- _Your goal_
Return the full news article below on ancient lentiviruses in primate genomes, word for word.

- _Document extract_
-------

NEW YORK (GenomeWeb News) – Lentiviruses, viruses related to HIV, may have found their way into primate genomes millions of years ago, according to new research that’s scheduled to appear online this week in the Proceedings of the National Academy of Sciences.
By screening sequence data on almost two dozen primate species, a team of researchers from the US and the UK identified a lentivirus called pSIVgml in the genome of Madagascar’s gray mouse lemur (Microcebus murinus). Based on their comparisons between the new virus and other known lentiviruses, the team suggested that such viruses may have entered primate genomes between 14 million and 85 million years ago. And, they say, this long lentiviral-primate history could yield clues about modern lentiviral infections.
“The discovery of pSIVgml — the first endogenous primate lentivirus — unequivocally demonstrates that lentiviruses are capable of invading primate genomes,” senior author Robert Schafer, an infectious disease researcher at Stanford University, and his co-workers wrote. “Moreover, it illustrates the utility of endogenous sequences for the study of modern retroviruses, including lentiviruses.”
Lentiviruses are a group of complex retroviruses — enveloped, RNA-based viruses — that infect several types of mammals. For instance, HIV-1 is closely related to a group of lentiviruses known to circulate in African apes and monkeys. Non-human primates do not develop AIDS from the simian HIV, though transmission of HIV-1 to humans has caused both pandemic and epidemic outbreaks.
But despite the importance of lentiviruses in human health, Schafer and his team noted, “the long-term evolutionary history of lentiviruses, including their origin within primates and the timescale of their interaction with mammals, and the pattern of viral gene acquisition and loss, remain unknown.”
Last year, British and American researchers reported finding the first endogenous lentivirus in the genome of a European rabbit.
In an effort to find more of these endogenous retroviruses, which integrate into vertebrate germ cells and are then passed on to the next generation, Schafer and his team used the tBLASTn computer program to screen the genomes of 23 primates for additional endogenous lentiviruses. The researchers reasoned that by exploring the “molecular ‘fossil record’” of lentiviruses in primate genomes, they could gain new insights into retroviral history and evolution.

-------

- _Data for review_
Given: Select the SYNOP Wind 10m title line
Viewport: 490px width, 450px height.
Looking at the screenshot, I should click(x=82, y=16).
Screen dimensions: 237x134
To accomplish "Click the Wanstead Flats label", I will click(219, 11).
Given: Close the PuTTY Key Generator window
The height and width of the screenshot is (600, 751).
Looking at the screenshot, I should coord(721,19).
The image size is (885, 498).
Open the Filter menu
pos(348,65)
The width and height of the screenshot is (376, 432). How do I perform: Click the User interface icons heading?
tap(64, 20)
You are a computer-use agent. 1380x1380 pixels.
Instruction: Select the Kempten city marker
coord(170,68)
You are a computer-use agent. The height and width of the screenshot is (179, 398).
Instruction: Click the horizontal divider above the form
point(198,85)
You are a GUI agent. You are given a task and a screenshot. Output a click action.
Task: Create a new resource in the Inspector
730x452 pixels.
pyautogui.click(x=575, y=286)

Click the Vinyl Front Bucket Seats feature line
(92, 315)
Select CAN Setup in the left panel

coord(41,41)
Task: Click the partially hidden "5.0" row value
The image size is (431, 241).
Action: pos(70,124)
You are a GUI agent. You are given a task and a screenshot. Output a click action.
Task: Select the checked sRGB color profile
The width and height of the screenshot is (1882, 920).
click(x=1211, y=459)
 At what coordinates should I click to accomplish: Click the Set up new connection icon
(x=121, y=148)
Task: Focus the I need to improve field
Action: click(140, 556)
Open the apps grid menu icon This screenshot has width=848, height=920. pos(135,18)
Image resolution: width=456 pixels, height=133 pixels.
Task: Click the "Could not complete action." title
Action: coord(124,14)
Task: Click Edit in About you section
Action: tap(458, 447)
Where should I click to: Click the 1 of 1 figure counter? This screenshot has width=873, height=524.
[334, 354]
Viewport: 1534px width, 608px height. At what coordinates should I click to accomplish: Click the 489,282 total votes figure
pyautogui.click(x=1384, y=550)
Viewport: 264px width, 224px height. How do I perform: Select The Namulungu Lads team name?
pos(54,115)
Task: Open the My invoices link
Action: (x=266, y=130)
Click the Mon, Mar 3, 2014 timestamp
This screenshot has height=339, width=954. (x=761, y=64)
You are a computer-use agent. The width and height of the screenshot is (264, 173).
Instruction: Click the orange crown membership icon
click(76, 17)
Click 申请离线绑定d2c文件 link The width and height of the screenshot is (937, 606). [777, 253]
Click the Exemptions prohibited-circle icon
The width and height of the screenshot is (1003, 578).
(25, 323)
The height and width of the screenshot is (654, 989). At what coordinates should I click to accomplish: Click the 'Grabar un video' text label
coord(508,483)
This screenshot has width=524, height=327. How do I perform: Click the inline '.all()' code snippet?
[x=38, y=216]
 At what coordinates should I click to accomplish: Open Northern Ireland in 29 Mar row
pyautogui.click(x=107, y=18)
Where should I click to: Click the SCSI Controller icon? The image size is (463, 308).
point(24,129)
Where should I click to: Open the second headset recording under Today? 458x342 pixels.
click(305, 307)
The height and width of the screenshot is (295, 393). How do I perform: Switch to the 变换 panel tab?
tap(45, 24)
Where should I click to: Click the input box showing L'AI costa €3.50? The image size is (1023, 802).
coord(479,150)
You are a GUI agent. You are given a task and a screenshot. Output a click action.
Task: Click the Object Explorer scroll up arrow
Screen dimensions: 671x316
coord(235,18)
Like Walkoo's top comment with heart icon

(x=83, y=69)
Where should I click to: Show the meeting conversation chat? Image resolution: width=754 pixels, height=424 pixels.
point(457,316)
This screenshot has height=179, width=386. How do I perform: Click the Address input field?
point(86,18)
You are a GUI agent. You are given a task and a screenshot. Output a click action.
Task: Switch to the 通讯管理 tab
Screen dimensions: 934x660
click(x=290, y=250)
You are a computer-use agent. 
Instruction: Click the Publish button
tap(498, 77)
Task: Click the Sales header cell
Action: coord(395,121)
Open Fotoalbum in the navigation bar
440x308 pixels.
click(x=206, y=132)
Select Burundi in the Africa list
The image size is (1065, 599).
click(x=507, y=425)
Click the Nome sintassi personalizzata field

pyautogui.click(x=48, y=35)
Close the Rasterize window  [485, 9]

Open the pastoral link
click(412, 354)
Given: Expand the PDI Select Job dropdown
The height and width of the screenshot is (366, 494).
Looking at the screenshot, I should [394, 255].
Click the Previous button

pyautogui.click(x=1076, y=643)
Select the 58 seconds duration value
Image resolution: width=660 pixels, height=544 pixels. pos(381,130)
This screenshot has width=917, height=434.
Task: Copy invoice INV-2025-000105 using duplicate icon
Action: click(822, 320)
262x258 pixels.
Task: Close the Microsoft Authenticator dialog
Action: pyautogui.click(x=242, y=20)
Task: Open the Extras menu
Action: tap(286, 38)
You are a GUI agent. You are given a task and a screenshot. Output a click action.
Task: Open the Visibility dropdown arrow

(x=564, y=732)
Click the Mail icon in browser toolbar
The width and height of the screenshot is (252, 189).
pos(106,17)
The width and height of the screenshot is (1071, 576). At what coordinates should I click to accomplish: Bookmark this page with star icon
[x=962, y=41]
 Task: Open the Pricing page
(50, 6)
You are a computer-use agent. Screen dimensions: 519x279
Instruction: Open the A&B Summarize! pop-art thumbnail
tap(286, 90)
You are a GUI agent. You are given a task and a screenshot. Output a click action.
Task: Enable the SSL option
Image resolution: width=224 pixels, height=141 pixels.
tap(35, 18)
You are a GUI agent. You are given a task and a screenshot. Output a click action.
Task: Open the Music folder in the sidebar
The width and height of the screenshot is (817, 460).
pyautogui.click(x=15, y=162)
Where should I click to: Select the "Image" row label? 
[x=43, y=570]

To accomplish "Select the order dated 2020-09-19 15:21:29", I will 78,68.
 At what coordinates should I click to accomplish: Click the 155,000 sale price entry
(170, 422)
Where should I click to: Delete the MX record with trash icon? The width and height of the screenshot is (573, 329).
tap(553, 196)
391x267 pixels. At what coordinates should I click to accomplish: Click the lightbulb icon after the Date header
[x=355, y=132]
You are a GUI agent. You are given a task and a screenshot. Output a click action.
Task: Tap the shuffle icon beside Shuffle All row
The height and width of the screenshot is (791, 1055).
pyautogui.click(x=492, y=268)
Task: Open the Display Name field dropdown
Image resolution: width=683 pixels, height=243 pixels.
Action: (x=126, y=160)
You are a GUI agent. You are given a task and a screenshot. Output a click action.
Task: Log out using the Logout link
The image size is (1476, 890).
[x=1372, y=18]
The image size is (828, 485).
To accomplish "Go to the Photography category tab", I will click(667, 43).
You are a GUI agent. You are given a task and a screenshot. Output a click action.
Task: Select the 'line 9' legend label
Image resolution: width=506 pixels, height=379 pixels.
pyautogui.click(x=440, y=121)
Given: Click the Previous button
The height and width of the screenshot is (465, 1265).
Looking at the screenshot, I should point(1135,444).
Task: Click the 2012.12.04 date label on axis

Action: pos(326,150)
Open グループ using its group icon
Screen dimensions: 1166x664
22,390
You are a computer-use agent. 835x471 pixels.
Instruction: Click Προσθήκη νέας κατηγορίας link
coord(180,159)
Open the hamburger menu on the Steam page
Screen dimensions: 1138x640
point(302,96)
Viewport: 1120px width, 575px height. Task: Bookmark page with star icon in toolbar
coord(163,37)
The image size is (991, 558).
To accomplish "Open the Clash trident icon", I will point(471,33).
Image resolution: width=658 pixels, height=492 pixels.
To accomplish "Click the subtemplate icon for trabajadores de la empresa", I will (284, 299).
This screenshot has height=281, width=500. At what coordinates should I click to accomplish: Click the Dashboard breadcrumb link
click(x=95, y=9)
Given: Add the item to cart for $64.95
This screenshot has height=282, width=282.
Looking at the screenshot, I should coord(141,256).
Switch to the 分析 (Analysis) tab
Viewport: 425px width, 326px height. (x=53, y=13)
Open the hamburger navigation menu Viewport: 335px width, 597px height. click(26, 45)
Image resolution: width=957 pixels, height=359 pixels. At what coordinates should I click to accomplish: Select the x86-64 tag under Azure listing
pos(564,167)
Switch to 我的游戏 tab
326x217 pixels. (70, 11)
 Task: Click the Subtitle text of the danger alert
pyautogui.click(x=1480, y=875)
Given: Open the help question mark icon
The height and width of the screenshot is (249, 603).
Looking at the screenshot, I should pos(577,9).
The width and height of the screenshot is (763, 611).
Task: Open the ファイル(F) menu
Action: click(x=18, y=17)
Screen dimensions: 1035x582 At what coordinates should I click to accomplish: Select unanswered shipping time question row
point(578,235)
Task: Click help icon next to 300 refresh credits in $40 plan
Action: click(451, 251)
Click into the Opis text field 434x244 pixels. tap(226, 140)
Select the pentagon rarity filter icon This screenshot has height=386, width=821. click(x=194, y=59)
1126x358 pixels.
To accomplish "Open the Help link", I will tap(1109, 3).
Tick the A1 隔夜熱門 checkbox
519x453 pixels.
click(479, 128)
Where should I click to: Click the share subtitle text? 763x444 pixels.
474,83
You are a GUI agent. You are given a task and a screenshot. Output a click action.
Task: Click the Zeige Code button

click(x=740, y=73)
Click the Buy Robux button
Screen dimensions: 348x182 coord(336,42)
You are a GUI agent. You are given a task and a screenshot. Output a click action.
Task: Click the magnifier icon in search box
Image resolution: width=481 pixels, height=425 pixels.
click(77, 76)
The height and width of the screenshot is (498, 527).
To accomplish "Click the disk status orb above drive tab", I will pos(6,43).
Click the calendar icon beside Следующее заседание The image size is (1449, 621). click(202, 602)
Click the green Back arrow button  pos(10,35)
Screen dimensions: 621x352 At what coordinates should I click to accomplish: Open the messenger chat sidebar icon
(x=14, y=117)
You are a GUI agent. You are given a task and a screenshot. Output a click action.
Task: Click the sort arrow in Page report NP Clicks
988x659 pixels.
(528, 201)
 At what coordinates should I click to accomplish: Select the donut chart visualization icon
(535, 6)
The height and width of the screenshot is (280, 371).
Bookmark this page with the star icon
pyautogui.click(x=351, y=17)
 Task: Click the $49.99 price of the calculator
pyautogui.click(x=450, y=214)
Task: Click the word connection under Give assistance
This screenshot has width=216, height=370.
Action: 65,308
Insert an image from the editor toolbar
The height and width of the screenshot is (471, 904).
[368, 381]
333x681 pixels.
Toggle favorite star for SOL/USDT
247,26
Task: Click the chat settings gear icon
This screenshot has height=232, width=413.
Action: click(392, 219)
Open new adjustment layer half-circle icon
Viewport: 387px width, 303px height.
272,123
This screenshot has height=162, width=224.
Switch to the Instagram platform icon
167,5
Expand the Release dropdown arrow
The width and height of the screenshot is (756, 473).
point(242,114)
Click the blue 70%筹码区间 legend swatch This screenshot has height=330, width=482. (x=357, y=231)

-------

- _Result of the exercise_
NEW YORK (GenomeWeb News) – Lentiviruses, viruses related to HIV, may have found their way into primate genomes millions of years ago, according to new research that’s scheduled to appear online this week in the Proceedings of the National Academy of Sciences.
By screening sequence data on almost two dozen primate species, a team of researchers from the US and the UK identified a lentivirus called pSIVgml in the genome of Madagascar’s gray mouse lemur (Microcebus murinus). Based on their comparisons between the new virus and other known lentiviruses, the team suggested that such viruses may have entered primate genomes between 14 million and 85 million years ago. And, they say, this long lentiviral-primate history could yield clues about modern lentiviral infections.
“The discovery of pSIVgml — the first endogenous primate lentivirus — unequivocally demonstrates that lentiviruses are capable of invading primate genomes,” senior author Robert Schafer, an infectious disease researcher at Stanford University, and his co-workers wrote. “Moreover, it illustrates the utility of endogenous sequences for the study of modern retroviruses, including lentiviruses.”
Lentiviruses are a group of complex retroviruses — enveloped, RNA-based viruses — that infect several types of mammals. For instance, HIV-1 is closely related to a group of lentiviruses known to circulate in African apes and monkeys. Non-human primates do not develop AIDS from the simian HIV, though transmission of HIV-1 to humans has caused both pandemic and epidemic outbreaks.
But despite the importance of lentiviruses in human health, Schafer and his team noted, “the long-term evolutionary history of lentiviruses, including their origin within primates and the timescale of their interaction with mammals, and the pattern of viral gene acquisition and loss, remain unknown.”
Last year, British and American researchers reported finding the first endogenous lentivirus in the genome of a European rabbit.
In an effort to find more of these endogenous retroviruses, which integrate into vertebrate germ cells and are then passed on to the next generation, Schafer and his team used the tBLASTn computer program to screen the genomes of 23 primates for additional endogenous lentiviruses. The researchers reasoned that by exploring the “molecular ‘fossil record’” of lentiviruses in primate genomes, they could gain new insights into retroviral history and evolution.